The dimensions of the comparison given above are arbitrary.
For the purpose of the initial set-up I've suggested a 15x15 'grid' of sample data.
One can use fewer or more columns in Sheet1
by replicating column C horizontally to meet the need.
I've suggested creating 2 pseudo-windows, each of 10 rows, in Sheet1.
Those using high resolution displays can easily adapt the size of the pseudo-windows to increase the number of rows shown.
Obviously, each CSV is a snapshot of the recordset at the time the query runs.
As the differences were examined, considered and corrected,
a fresh CSV was created and imported into the workbook related to that query.
By naming the worksheet for the source database and a version index (eg: foo_v12),
I was able to confirm that only appropriate changes had been made by comparing the new version against its predecessor.

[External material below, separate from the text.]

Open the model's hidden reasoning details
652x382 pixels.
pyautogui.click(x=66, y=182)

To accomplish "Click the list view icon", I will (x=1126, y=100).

It is not difficult to see that this tool can be adapted to simultaneously compare (fewer) rows from more worksheets.
Three or more pseudo-windows would display fewer rows, and the reference for the conditional formating comparison could
be adapted to accommodate the A Vs. B Vs. C ... extension.
Final words
Some may ask, "Why didn't you just do this in Perl?" There are two reasons.
First, any Perl utility would have died when I left this position (and I would have been cursed by my former co-workers).
Second, as Larry said, "TMTOWTDI", and this works within the knowledge-space of those who carry it forward.